== Stated task ==
Change "ball icon" to "crest icon" in the records from the line with "Screen dimensions: 476x300" to the line with "the Plouzané athletic". Give back only those lines with nothing else altered, and leave out the pictures.

>> begin Exercise material

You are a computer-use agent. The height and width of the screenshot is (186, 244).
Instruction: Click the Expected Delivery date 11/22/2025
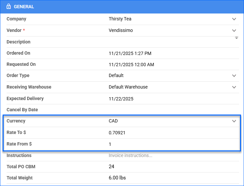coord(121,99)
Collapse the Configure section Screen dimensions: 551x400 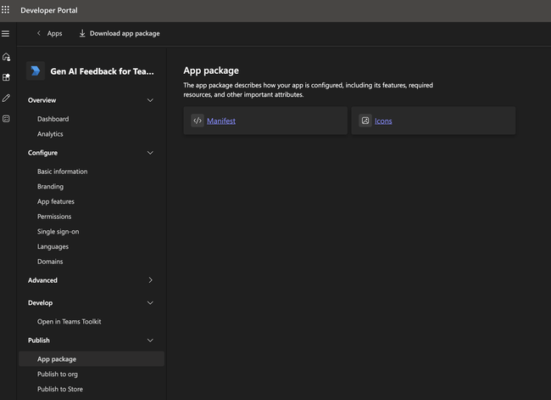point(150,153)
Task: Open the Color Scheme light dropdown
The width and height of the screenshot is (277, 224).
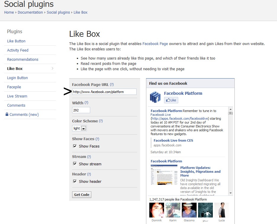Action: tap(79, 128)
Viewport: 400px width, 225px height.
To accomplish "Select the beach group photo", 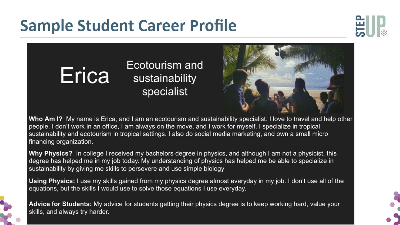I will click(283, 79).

>> end Exercise material
>> begin Exercise material

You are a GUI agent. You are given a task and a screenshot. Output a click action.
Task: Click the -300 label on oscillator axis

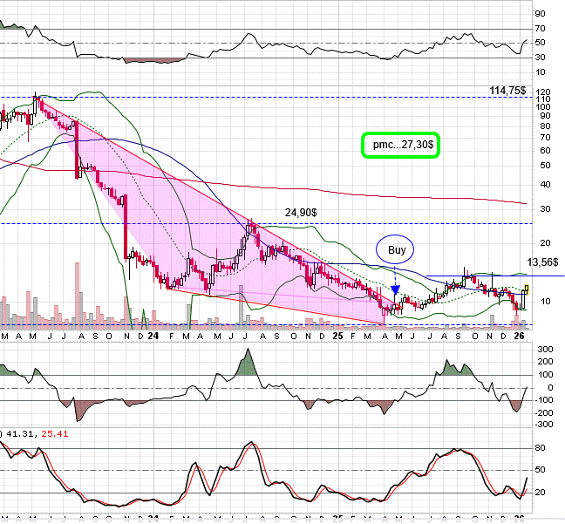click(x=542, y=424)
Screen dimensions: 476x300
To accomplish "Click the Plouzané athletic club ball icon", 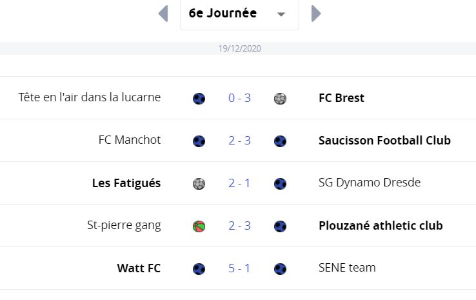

>> end Exercise material
>> begin Exercise material

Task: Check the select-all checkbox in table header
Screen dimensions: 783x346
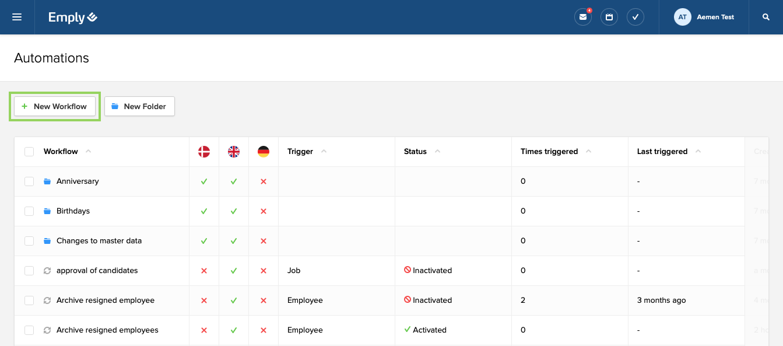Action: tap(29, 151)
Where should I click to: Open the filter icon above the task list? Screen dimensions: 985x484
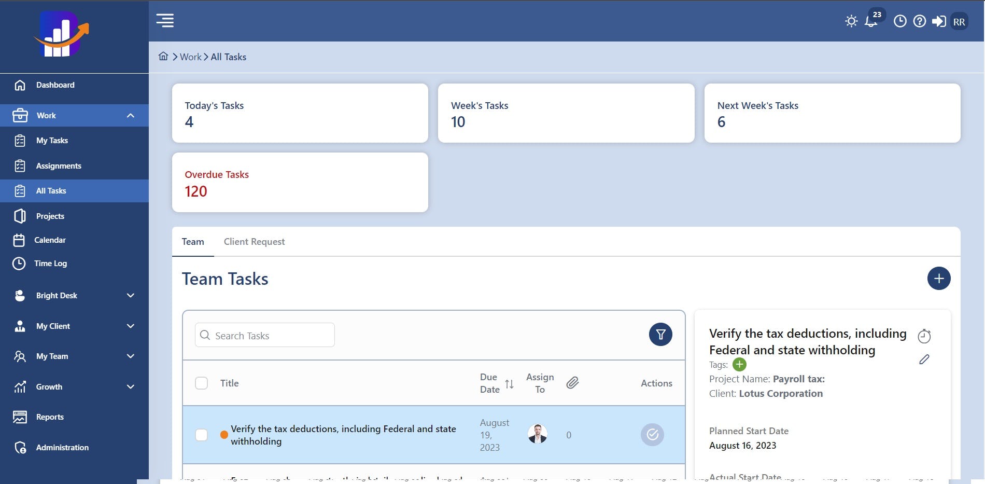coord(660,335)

>> end Exercise material

== Task solution ==
Screen dimensions: 476x300
To accomplish "Click the Plouzané athletic club crest icon", 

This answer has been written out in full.